晩婚化や高齢出産が進む現代において、子どもの「教育費」と親の「老後資金」のピークが同時に押し寄せる家計の二重苦に直面する家庭が増えています。子どもの想いを応援したいという一心が先行して無理な資金排出を続けてしまうと、将来的に親世代の老後資金が枯渇し、かえって子どもに経済的な負担を残すリスクをはらんでいます。本記事では佐藤さん(仮名)の事例とともに、FP相談ねっと・認定FPの小川洋平氏が晩婚家庭に潜むリスクと防衛策について解説します。※本記事は実話をベースに構成していますが、プライバシー保護のため、個人名や団体名、具体的な状況の一部を変更しています。
47歳で授かった愛娘への“終わらない仕送り”
地方都市で暮らす佐藤健一さん(仮名/72歳)は、地元企業を定年退職したあとも、年金を受け取りながら介護施設で働き続けています。朝は利用者の送迎を行い、夜は食事介助に追われる日々。年齢を考えれば決して楽な仕事ではありません。それでも佐藤さんは「まだまだ頑張らないと」と笑っていました。
そんな佐藤さんが身を粉にして働く背景には、25歳になる一人娘・美咲さん(仮名)の存在がありました。
過去に離婚を経験した佐藤さんは、40代後半で現在の妻・恵子さん(仮名/63歳)と再婚。そして47歳のとき、待望の娘を授かりました。若いころに味わえなかった“家族の幸せ”を手に入れた佐藤さんは、娘を目に入れても痛くないほど可愛がって育ててきたのです。
「自分が苦労した分、この子には好きなことをやらせてあげたい」。そんな思いがありました。
美咲さんは努力家に育ち、都内の理系大学へ進学。
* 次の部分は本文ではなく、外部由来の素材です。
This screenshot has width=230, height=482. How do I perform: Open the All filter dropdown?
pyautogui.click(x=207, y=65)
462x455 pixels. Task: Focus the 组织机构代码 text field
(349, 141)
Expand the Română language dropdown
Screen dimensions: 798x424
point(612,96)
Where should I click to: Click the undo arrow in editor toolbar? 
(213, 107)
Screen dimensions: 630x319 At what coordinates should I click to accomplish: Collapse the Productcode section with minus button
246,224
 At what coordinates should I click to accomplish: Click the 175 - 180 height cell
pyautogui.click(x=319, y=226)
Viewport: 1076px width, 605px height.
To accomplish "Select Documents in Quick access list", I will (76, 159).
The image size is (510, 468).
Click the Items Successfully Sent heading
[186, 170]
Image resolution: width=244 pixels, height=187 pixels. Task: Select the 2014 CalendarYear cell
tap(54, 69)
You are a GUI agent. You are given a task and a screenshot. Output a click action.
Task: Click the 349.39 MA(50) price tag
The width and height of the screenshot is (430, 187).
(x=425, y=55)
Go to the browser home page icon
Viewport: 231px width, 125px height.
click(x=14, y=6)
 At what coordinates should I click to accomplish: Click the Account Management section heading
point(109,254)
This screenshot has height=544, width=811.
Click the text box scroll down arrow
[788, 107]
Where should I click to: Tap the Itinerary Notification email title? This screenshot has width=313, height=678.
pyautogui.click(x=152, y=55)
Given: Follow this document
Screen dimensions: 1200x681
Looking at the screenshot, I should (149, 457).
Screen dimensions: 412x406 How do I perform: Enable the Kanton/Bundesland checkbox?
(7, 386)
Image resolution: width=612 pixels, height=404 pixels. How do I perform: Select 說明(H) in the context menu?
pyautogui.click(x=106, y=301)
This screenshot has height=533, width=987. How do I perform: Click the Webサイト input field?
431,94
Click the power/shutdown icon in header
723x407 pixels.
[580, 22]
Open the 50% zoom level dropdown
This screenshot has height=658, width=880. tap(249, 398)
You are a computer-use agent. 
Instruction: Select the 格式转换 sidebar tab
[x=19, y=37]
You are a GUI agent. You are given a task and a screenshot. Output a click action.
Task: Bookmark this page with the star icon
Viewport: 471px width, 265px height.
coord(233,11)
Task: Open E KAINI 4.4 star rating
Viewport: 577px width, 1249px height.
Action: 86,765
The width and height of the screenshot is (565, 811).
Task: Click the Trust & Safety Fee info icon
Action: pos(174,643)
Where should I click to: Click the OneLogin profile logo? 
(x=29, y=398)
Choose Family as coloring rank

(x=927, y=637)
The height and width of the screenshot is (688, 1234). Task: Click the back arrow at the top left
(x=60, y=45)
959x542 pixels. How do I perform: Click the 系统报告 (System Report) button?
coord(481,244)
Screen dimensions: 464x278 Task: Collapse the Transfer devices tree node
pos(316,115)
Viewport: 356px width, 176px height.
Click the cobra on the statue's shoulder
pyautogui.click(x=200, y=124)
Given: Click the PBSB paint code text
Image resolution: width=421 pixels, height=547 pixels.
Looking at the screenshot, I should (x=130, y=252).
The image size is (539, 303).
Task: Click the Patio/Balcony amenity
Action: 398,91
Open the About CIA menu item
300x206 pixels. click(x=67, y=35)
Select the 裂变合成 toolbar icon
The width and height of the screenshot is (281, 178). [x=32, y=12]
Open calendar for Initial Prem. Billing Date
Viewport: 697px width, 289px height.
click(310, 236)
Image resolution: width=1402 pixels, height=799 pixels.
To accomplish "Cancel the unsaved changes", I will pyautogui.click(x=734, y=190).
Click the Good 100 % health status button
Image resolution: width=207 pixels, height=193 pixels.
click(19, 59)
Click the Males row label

さらに卒業後は大学院の博士課程へ進み、研究を続けています。父親としては誇らしい限りでした。
ですが、美咲さんの卒業が近づいてきたとき、佐藤さんは本音ではこう思っていました。
「これで、やっと肩の荷が下りる……」
しかし現実は違いました。大学院の学費、都内での家賃、生活費の援助……。娘への支援が終わることはなかったのです。妻の恵子さんは、毎月通帳を記帳するたび、深いため息をつくことが増えていました。
どんどん減っていく通帳残高
47歳で娘を授かった佐藤さんは、娘が18歳で大学進学を迎えるころには、すでに65歳を過ぎていました。
一般的な家庭なら、子どもはすでに独立し、親は本格的な老後生活を迎えている年齢かもしれません。しかし佐藤家では、現役を退き退職金を受け取って資産がピークを迎えるタイミングと、教育費の負担がピークに達する時期が完全に重なってしまったのです。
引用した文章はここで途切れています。